*Required task*
Copy out every line from the one containing "Viewport: 716px width, 559px height." down to the one containing "click(301, 41)", keeping both of those lines. Reproduce those rows character for character.

*Data extract*

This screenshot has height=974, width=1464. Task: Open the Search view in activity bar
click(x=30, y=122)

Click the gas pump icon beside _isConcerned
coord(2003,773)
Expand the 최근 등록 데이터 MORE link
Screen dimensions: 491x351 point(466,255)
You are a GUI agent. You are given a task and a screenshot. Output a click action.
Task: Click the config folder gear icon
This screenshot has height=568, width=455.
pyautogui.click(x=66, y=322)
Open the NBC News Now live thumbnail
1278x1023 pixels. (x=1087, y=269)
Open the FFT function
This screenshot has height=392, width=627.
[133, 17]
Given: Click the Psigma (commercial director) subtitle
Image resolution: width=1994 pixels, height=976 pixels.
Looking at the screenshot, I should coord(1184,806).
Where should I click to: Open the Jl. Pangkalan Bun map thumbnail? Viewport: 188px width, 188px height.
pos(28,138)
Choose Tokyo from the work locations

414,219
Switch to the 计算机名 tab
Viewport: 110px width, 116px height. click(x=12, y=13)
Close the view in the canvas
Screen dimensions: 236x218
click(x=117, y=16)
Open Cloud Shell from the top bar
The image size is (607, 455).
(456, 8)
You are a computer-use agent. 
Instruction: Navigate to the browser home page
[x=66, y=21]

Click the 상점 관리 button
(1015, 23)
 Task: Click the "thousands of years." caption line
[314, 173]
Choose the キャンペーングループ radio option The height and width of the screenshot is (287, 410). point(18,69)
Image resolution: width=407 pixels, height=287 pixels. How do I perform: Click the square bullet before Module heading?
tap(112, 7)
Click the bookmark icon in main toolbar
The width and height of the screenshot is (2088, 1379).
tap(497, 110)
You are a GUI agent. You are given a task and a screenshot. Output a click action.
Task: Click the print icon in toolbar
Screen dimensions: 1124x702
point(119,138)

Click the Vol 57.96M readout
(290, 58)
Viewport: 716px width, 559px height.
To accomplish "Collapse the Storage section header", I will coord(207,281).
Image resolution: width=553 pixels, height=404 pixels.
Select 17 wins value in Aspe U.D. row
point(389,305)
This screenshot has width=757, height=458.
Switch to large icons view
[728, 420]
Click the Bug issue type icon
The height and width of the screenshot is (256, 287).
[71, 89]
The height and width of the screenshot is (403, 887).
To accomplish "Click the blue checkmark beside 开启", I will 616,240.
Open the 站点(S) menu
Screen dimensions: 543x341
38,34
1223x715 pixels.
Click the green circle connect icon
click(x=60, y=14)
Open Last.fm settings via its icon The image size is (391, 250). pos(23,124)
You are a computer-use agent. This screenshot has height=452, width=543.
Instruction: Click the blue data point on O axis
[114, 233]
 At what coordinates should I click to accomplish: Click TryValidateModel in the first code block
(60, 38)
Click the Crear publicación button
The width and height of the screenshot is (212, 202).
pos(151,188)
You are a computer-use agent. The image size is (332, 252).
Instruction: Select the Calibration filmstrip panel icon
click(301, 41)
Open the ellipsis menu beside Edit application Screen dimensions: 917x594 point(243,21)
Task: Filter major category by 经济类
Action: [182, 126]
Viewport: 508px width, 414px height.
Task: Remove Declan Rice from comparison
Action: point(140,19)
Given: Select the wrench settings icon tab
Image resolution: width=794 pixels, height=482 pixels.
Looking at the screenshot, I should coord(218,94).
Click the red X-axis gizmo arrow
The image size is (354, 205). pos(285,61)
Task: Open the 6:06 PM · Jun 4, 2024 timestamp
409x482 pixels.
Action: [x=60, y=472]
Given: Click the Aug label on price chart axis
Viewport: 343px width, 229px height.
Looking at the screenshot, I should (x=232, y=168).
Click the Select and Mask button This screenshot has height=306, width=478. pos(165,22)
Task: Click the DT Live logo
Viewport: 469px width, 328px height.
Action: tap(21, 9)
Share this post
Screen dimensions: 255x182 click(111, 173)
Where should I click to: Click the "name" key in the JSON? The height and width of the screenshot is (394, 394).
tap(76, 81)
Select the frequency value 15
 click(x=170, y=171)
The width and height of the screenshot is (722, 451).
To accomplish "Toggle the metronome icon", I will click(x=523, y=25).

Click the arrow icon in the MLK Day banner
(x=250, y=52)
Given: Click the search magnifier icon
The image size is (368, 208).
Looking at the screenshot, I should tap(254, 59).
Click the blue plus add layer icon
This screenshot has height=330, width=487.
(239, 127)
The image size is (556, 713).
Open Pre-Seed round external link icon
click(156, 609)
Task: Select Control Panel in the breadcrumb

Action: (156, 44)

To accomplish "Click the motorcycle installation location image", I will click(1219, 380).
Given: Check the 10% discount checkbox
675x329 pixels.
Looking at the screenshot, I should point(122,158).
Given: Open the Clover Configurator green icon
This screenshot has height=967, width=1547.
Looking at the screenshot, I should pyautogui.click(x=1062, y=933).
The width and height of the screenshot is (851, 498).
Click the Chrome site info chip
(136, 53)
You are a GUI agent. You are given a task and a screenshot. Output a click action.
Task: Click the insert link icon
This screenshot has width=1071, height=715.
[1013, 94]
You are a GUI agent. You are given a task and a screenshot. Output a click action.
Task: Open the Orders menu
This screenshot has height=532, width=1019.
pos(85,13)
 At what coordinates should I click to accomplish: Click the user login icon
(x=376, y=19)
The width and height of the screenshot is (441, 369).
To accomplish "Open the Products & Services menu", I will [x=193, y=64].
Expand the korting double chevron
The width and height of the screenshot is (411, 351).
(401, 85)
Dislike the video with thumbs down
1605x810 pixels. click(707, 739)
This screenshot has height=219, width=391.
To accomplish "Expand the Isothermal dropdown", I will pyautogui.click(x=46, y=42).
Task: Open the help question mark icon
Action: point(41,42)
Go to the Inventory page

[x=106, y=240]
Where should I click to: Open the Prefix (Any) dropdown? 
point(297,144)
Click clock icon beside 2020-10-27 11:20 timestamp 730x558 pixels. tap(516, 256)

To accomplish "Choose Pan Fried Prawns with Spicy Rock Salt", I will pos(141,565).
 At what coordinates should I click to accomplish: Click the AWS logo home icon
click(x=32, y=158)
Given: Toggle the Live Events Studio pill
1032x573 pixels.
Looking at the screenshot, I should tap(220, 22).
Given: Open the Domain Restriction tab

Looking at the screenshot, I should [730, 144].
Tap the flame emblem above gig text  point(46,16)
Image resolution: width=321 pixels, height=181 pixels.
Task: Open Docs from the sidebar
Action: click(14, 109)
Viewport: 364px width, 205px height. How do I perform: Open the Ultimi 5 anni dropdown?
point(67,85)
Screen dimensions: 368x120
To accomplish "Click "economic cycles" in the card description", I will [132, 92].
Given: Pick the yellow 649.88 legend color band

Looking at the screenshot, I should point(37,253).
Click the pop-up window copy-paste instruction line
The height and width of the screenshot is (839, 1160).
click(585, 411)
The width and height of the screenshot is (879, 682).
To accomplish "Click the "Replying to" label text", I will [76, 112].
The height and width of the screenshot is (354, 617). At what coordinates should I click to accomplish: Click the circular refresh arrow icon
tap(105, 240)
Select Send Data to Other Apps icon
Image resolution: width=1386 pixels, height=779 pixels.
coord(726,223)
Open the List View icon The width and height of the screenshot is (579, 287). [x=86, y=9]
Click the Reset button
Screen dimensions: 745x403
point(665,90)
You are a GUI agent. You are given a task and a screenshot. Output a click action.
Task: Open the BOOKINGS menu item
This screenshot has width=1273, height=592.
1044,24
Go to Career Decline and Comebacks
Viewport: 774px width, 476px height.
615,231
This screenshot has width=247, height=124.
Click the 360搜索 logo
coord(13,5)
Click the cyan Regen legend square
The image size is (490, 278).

*Solution for this problem*
Viewport: 716px width, 559px height.
To accomplish "Collapse the Storage section header", I will coord(207,281).
Image resolution: width=553 pixels, height=404 pixels.
Select 17 wins value in Aspe U.D. row
point(389,305)
This screenshot has width=757, height=458.
Switch to large icons view
[728, 420]
Click the Bug issue type icon
The height and width of the screenshot is (256, 287).
[71, 89]
The height and width of the screenshot is (403, 887).
To accomplish "Click the blue checkmark beside 开启", I will 616,240.
Open the 站点(S) menu
Screen dimensions: 543x341
38,34
1223x715 pixels.
Click the green circle connect icon
click(x=60, y=14)
Open Last.fm settings via its icon The image size is (391, 250). pos(23,124)
You are a computer-use agent. This screenshot has height=452, width=543.
Instruction: Click the blue data point on O axis
[114, 233]
 At what coordinates should I click to accomplish: Click TryValidateModel in the first code block
(60, 38)
Click the Crear publicación button
The width and height of the screenshot is (212, 202).
pos(151,188)
You are a computer-use agent. The image size is (332, 252).
Instruction: Select the Calibration filmstrip panel icon
click(301, 41)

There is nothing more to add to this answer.